▶

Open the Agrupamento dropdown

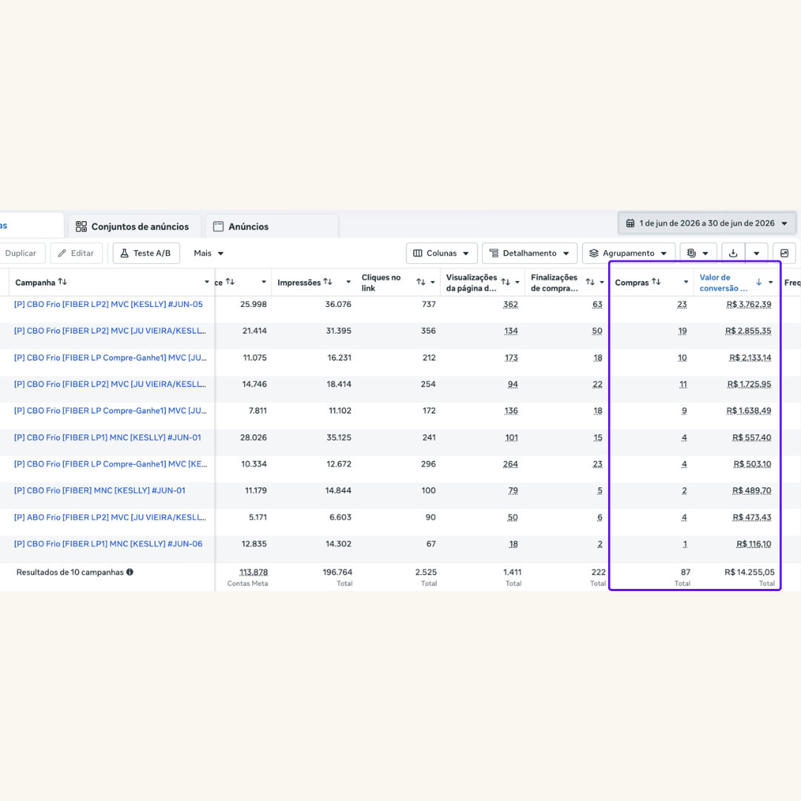[628, 254]
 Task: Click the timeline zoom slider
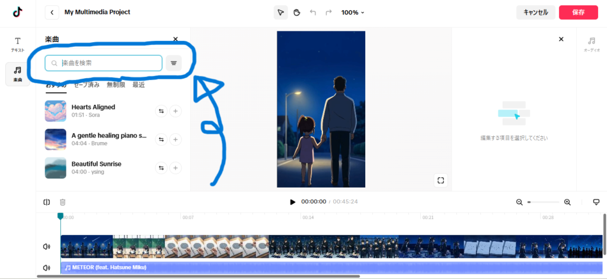(x=543, y=202)
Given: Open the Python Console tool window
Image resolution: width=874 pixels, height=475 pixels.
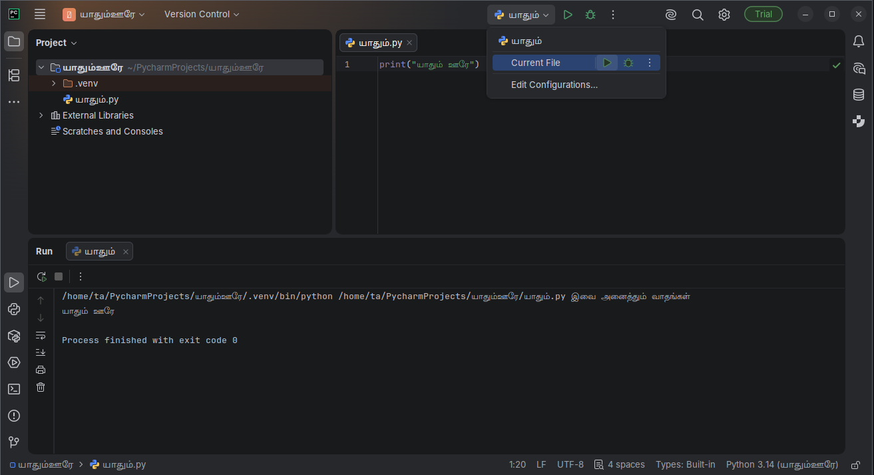Looking at the screenshot, I should point(14,309).
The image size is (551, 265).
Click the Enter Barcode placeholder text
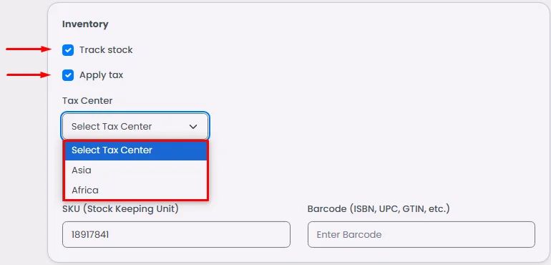tap(349, 235)
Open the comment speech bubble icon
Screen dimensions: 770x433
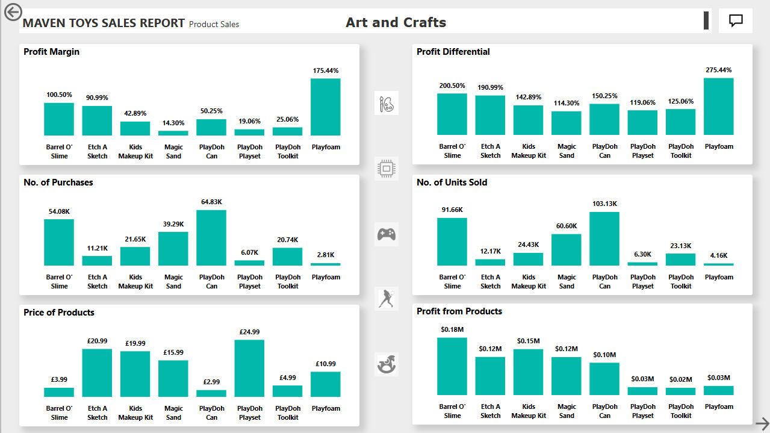click(736, 20)
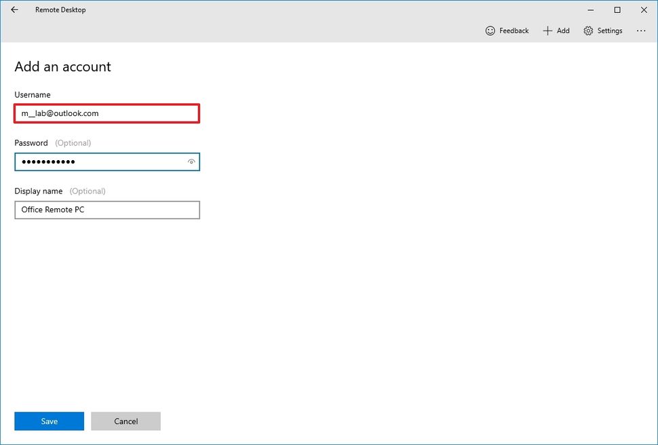Save the new account
658x445 pixels.
pos(48,421)
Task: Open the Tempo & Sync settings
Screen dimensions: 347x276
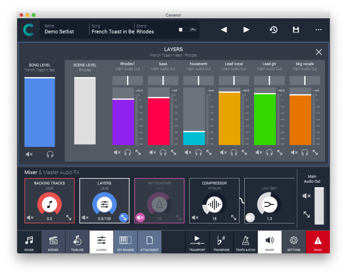Action: [245, 242]
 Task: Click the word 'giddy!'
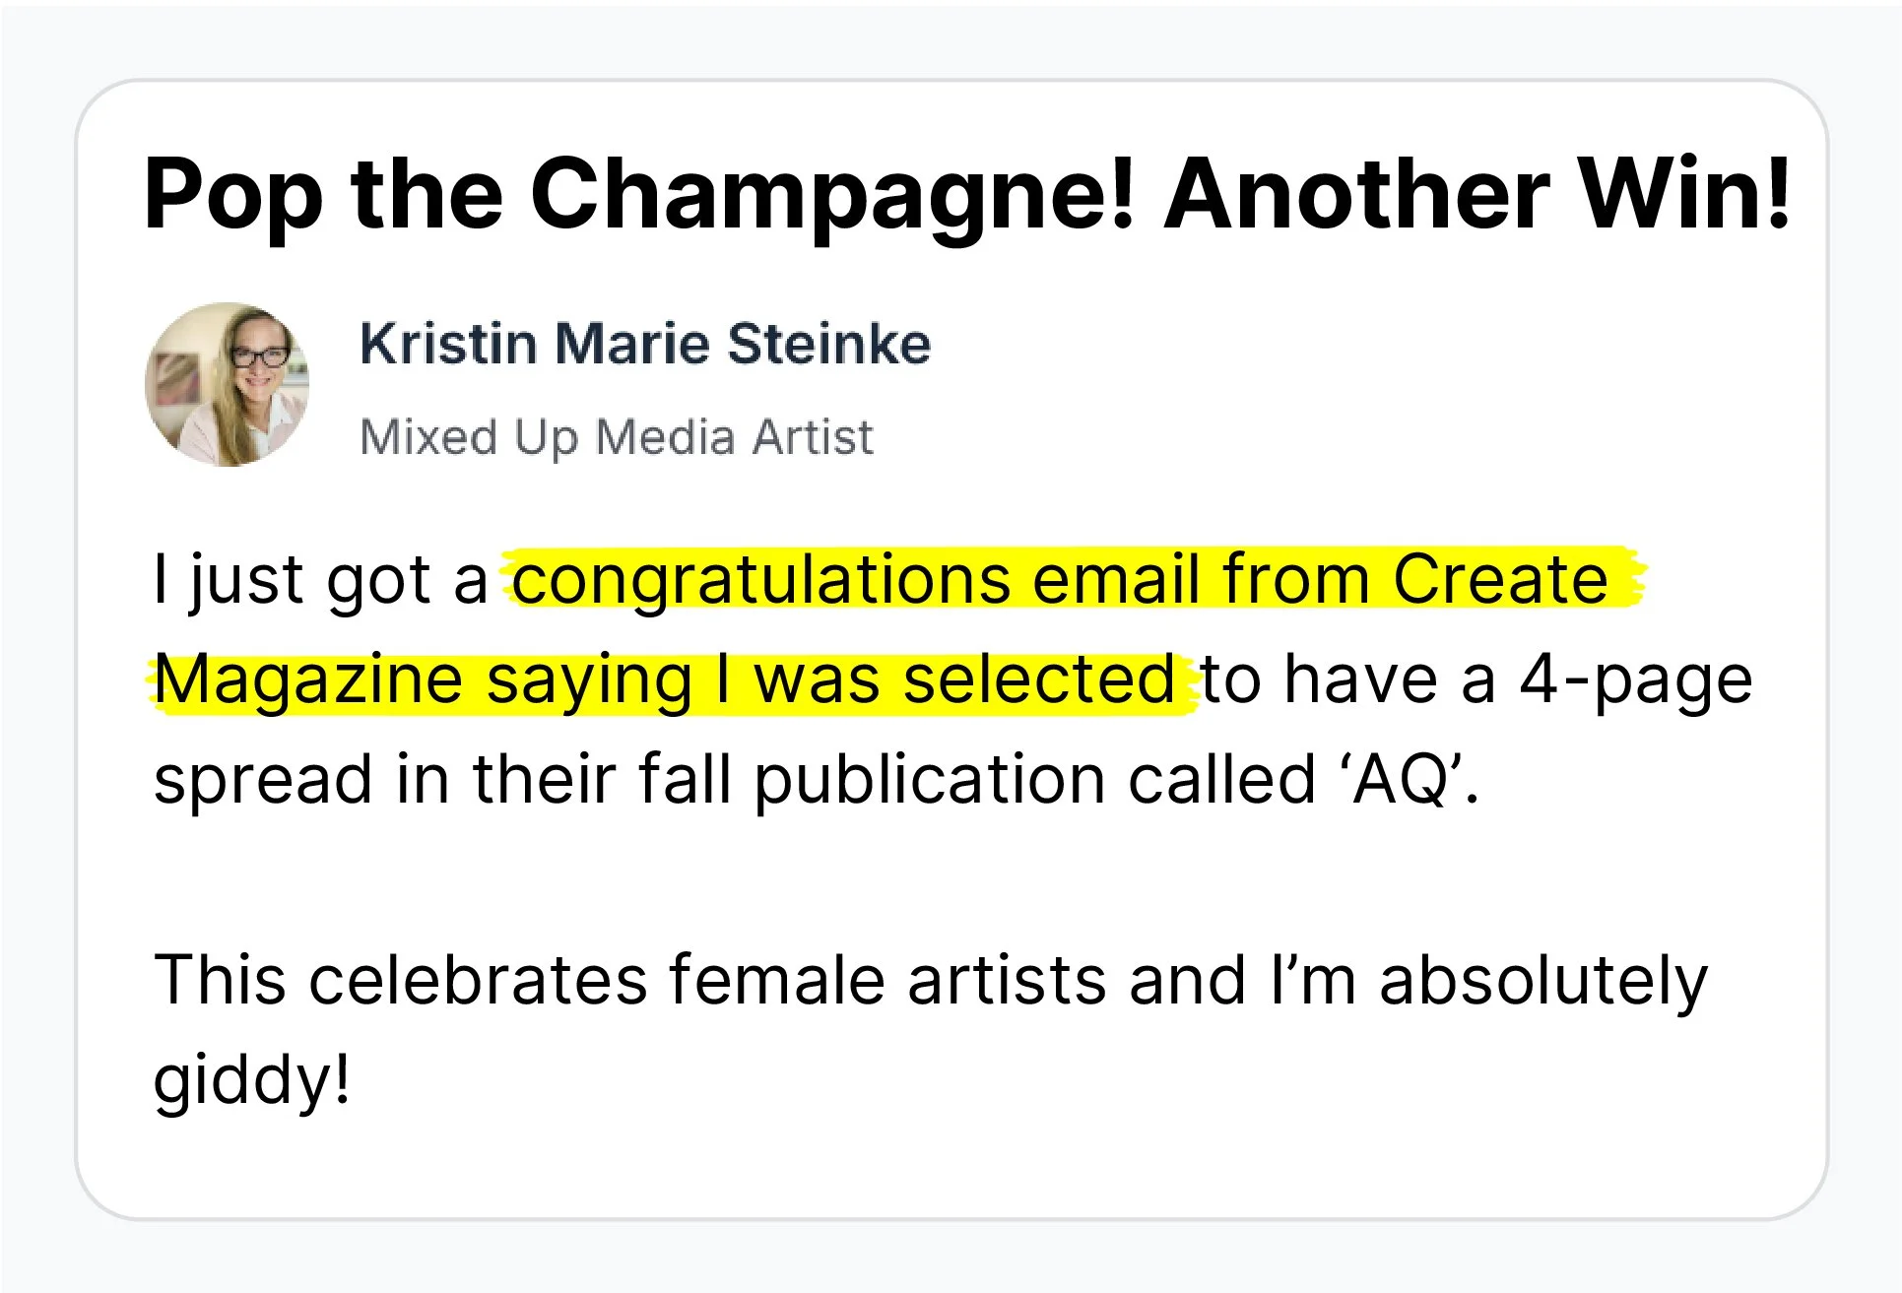[x=252, y=1080]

◀

▶ **The task**
All the data above is to be transcribed exactly, with no pictures included.

▶ **Result of this task**
Open the Agrupamento dropdown

[628, 254]
 Task: Click the timeline zoom slider
(x=543, y=202)
Given: Open the Python Console tool window
Image resolution: width=874 pixels, height=475 pixels.
Looking at the screenshot, I should point(14,309).
The image size is (551, 265).
Click the Enter Barcode placeholder text
tap(349, 235)
Open the comment speech bubble icon
Screen dimensions: 770x433
click(736, 20)
Save the new account
658x445 pixels.
pos(48,421)
Task: Open the Tempo & Sync settings
Screen dimensions: 347x276
Action: [245, 242]
 Task: Click the word 'giddy!'
[x=252, y=1080]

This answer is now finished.